::: SOURCE PASSAGE :::

- Origin: United Kingdom
- Genres: Progressive rock, soft rock
- Years active: 1983–1984
- Past members: Colin Blunstone Ian Bairnson Pete Bardens David Paton Stuart Elliott

= Keats (band) =

British rock band

Keats were a short-lived British rock band, which produced one eponymous album in 1984. The group/album was an Alan Parsons Project offshoot and was named after the Keats restaurant in Hampstead which was a favourite of Eric Woolfson. Its members were Colin Blunstone (vocals), Ian Bairnson (guitars), Pete Bardens (keyboards), David Paton (bass and backing vocals) and Stuart Elliott (drums and percussion). Richard Cottle also provided additional keyboard parts, as well as saxophone and synthesizers.

:::

### TASK 1:
Reproduce word for word the passage of the Keats band article starting at "Keats were a" and ending at "saxophone and synthesizers.".
### TASK 2:
According to the Keats band article, what was the group named after?

::: LISTED RECORDS :::

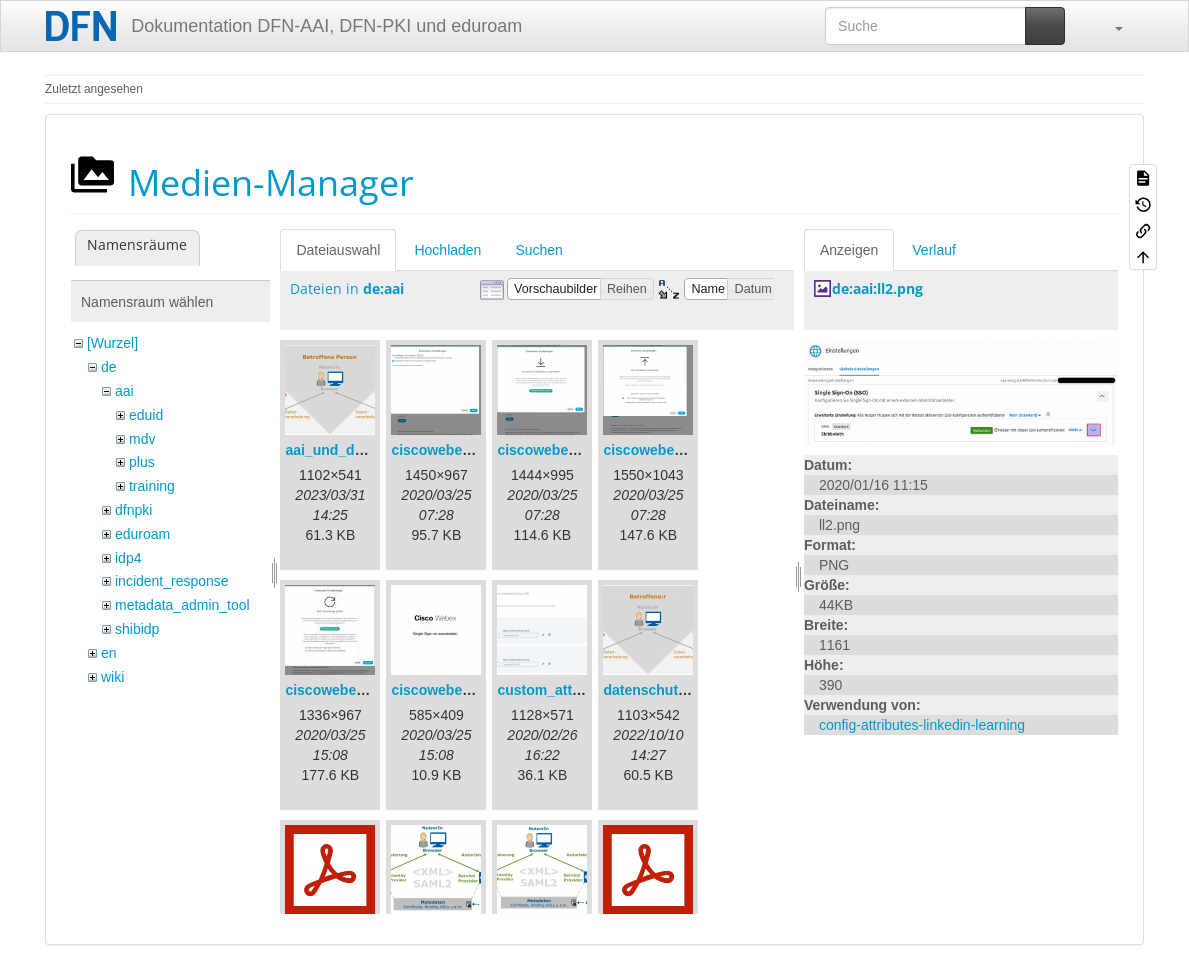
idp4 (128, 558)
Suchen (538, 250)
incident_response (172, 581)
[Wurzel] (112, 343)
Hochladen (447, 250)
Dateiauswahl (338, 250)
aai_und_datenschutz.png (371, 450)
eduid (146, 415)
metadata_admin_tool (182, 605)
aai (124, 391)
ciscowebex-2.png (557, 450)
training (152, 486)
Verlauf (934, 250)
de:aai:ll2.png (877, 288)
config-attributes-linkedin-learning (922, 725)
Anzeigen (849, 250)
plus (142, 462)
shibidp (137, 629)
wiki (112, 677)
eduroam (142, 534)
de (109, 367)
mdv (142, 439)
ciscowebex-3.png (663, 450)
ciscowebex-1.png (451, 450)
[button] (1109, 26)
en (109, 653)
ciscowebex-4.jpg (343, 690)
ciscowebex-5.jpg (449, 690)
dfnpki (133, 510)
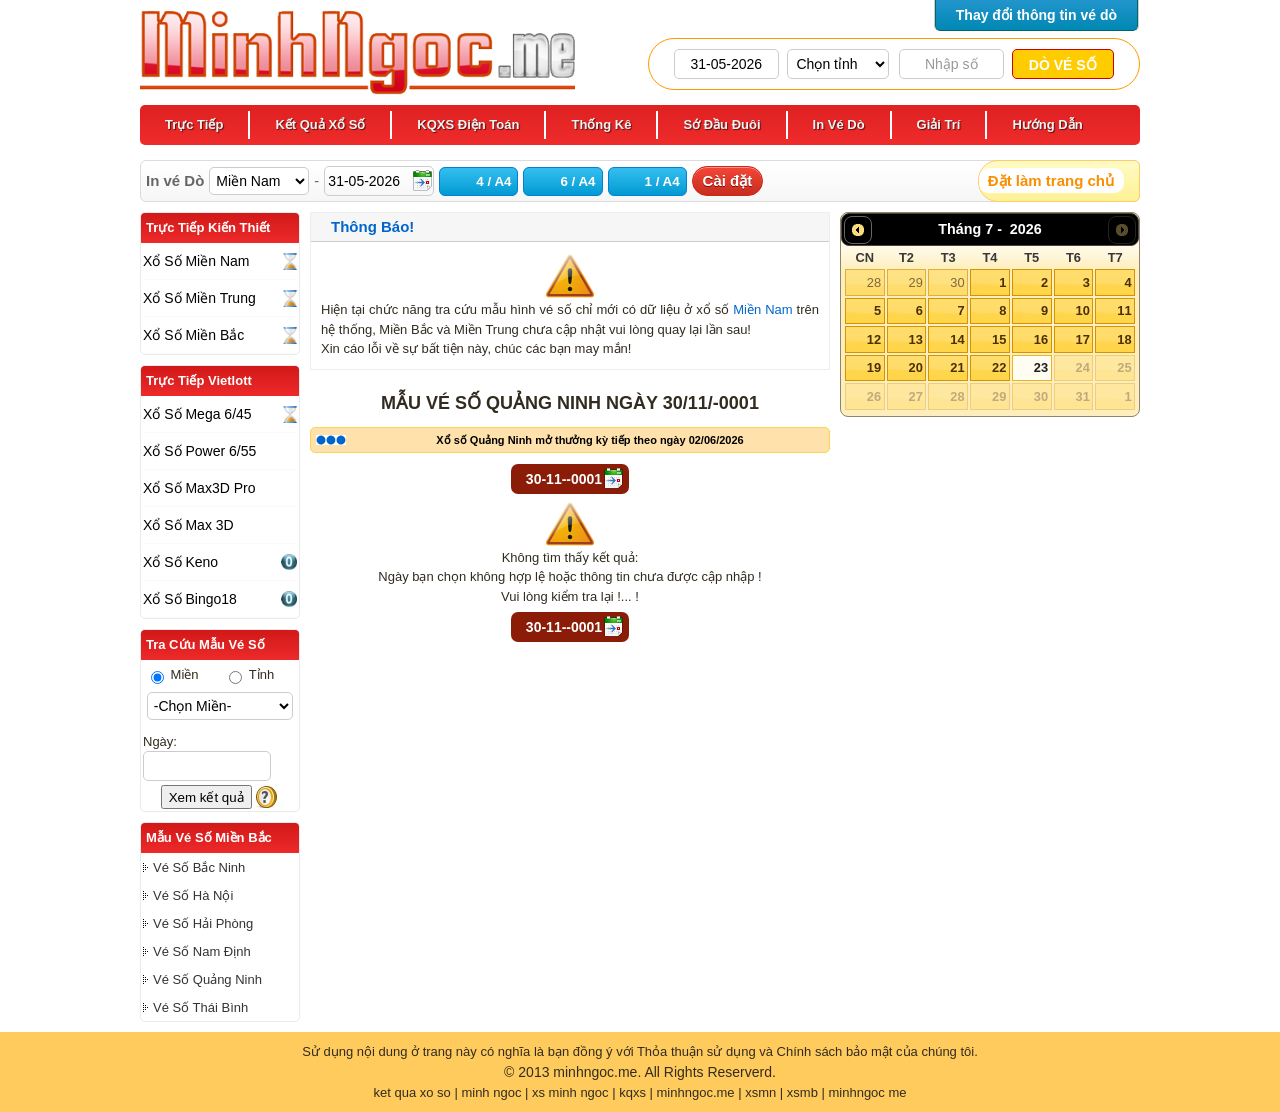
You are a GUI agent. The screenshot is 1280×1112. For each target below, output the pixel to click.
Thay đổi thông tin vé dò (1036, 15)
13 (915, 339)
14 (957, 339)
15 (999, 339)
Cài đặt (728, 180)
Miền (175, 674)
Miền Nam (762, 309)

:::
::: LISTED RECORDS :::

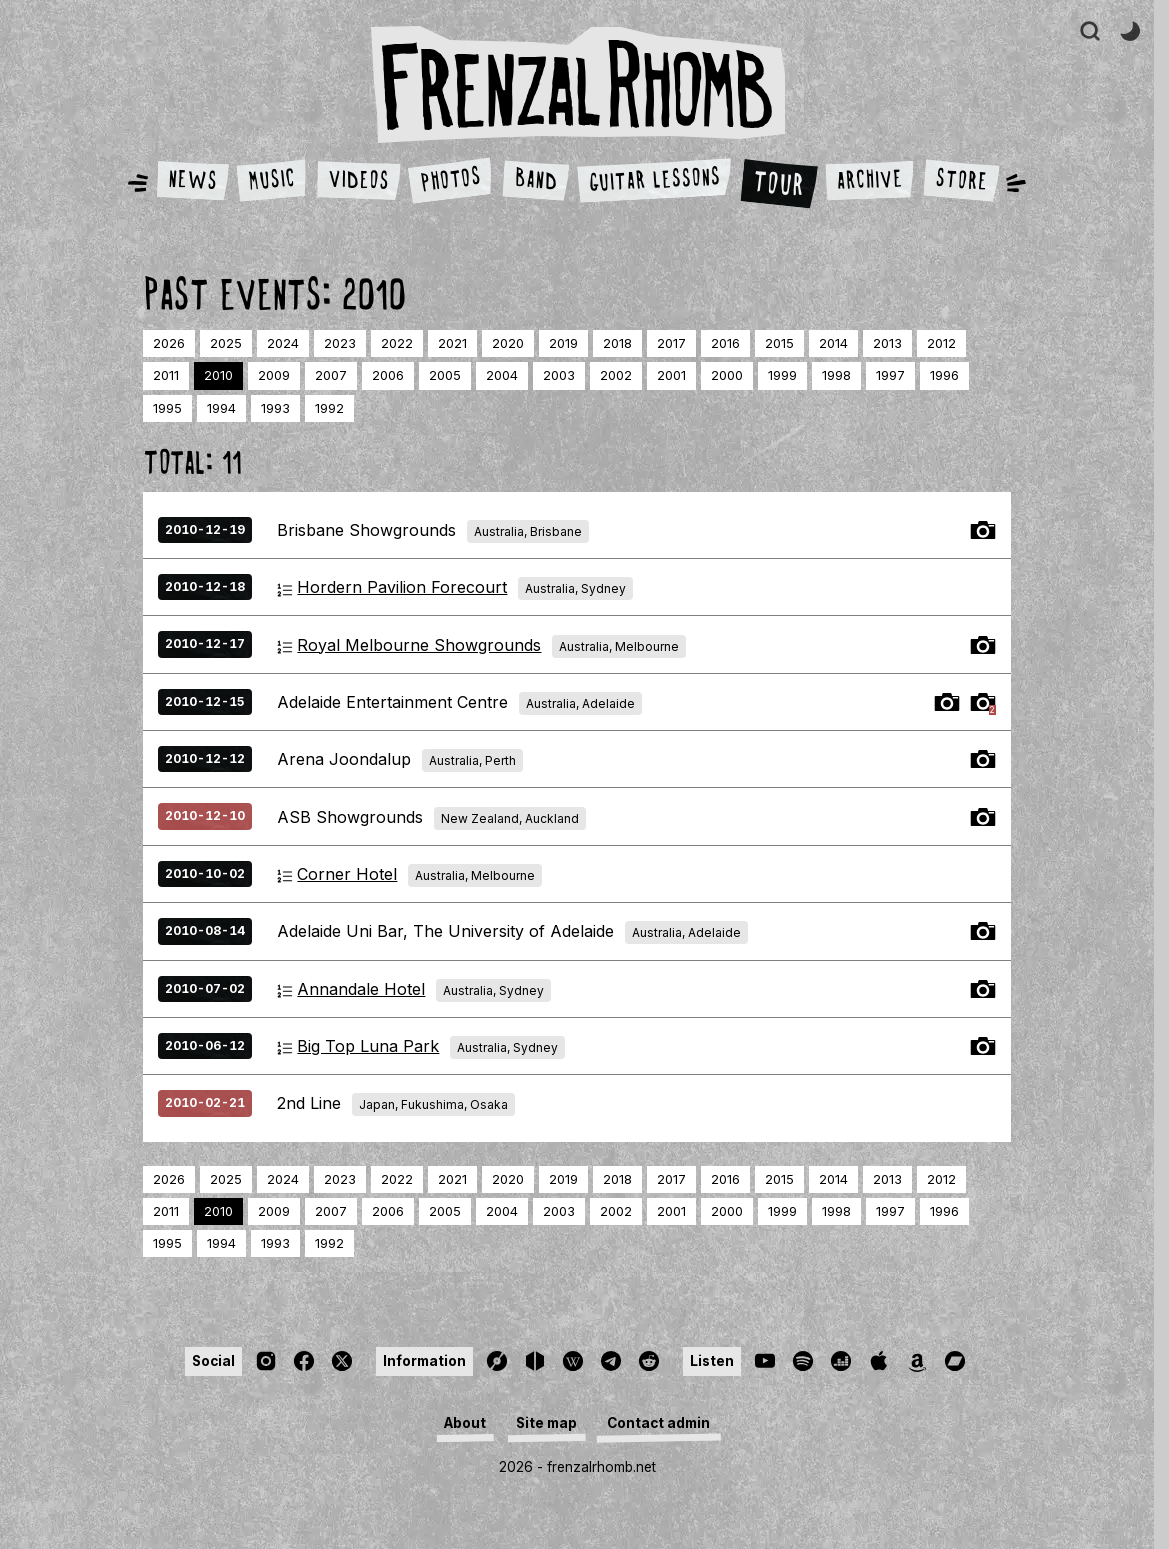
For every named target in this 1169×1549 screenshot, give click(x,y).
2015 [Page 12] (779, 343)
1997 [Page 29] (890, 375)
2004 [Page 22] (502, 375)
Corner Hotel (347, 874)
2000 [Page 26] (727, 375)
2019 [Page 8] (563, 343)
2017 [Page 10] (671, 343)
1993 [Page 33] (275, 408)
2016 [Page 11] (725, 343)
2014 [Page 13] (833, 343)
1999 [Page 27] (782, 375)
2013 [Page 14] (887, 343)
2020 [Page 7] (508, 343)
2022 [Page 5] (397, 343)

:::

### COMPLETE OUTPUT 1:
Keats were a short-lived British rock band, which produced one eponymous album in 1984. The group/album was an Alan Parsons Project offshoot and was named after the Keats restaurant in Hampstead which was a favourite of Eric Woolfson. Its members were Colin Blunstone (vocals), Ian Bairnson (guitars), Pete Bardens (keyboards), David Paton (bass and backing vocals) and Stuart Elliott (drums and percussion). Richard Cottle also provided additional keyboard parts, as well as saxophone and synthesizers.

### COMPLETE OUTPUT 2:
The Keats restaurant in Hampstead, a favourite of Eric Woolfson.